Exercise data:

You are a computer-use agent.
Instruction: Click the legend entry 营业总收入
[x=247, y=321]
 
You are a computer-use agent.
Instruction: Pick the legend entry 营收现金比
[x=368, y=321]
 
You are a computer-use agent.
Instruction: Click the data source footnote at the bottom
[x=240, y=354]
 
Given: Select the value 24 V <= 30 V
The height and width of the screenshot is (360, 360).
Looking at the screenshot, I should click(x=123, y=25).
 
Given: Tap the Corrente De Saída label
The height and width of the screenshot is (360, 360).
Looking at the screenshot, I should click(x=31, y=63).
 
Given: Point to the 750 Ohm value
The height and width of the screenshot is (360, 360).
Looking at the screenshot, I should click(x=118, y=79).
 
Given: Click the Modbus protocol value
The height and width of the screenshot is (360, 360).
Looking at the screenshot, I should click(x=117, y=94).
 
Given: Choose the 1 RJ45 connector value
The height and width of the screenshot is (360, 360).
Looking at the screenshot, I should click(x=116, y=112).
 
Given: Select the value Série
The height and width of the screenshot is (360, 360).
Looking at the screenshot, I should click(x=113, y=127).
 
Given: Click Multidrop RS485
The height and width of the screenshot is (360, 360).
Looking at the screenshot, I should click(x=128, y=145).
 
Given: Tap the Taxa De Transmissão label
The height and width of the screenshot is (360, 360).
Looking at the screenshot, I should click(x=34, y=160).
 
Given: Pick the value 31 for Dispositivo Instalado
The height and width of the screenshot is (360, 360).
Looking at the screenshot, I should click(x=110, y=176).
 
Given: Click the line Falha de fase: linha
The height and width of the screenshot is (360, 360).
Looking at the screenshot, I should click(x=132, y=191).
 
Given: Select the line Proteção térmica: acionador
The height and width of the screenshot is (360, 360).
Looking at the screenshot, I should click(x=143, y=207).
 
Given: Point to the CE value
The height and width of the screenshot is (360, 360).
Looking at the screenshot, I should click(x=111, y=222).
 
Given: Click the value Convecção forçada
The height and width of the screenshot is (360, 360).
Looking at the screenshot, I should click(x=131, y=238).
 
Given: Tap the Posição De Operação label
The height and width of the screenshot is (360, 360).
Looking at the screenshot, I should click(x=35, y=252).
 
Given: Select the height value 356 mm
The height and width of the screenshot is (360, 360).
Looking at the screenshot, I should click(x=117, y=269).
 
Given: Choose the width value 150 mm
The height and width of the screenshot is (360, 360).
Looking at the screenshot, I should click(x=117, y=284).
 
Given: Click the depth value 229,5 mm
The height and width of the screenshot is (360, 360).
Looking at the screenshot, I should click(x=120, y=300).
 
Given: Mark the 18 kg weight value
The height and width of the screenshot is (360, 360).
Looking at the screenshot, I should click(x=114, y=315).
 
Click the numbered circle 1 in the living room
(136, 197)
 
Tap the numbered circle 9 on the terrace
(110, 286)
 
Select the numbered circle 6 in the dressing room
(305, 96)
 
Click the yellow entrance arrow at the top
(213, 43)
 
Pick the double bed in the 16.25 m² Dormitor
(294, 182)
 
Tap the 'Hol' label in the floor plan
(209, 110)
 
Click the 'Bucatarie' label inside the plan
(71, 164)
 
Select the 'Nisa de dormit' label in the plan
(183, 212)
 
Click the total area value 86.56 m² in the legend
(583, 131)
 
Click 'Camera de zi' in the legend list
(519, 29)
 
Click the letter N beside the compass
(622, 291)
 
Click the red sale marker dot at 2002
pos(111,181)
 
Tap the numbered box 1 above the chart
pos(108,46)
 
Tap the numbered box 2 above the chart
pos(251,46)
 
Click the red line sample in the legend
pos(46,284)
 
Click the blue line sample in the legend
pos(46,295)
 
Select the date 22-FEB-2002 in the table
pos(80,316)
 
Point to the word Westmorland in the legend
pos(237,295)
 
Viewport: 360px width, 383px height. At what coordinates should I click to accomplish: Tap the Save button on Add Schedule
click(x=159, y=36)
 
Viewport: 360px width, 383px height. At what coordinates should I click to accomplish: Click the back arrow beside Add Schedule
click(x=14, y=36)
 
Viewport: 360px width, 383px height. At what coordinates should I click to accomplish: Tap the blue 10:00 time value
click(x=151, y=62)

Goal: Could you put the lines of the listing into a JSON list of strings, one string per line, with blank lines left out? Include everything from the line containing "Click the red sale marker dot at 2002" down to the end of the listing.

Full response:
[
  "Click the red sale marker dot at 2002",
  "pos(111,181)",
  "Tap the numbered box 1 above the chart",
  "pos(108,46)",
  "Tap the numbered box 2 above the chart",
  "pos(251,46)",
  "Click the red line sample in the legend",
  "pos(46,284)",
  "Click the blue line sample in the legend",
  "pos(46,295)",
  "Select the date 22-FEB-2002 in the table",
  "pos(80,316)",
  "Point to the word Westmorland in the legend",
  "pos(237,295)",
  "Viewport: 360px width, 383px height. At what coordinates should I click to accomplish: Tap the Save button on Add Schedule",
  "click(x=159, y=36)",
  "Viewport: 360px width, 383px height. At what coordinates should I click to accomplish: Click the back arrow beside Add Schedule",
  "click(x=14, y=36)",
  "Viewport: 360px width, 383px height. At what coordinates should I click to accomplish: Tap the blue 10:00 time value",
  "click(x=151, y=62)"
]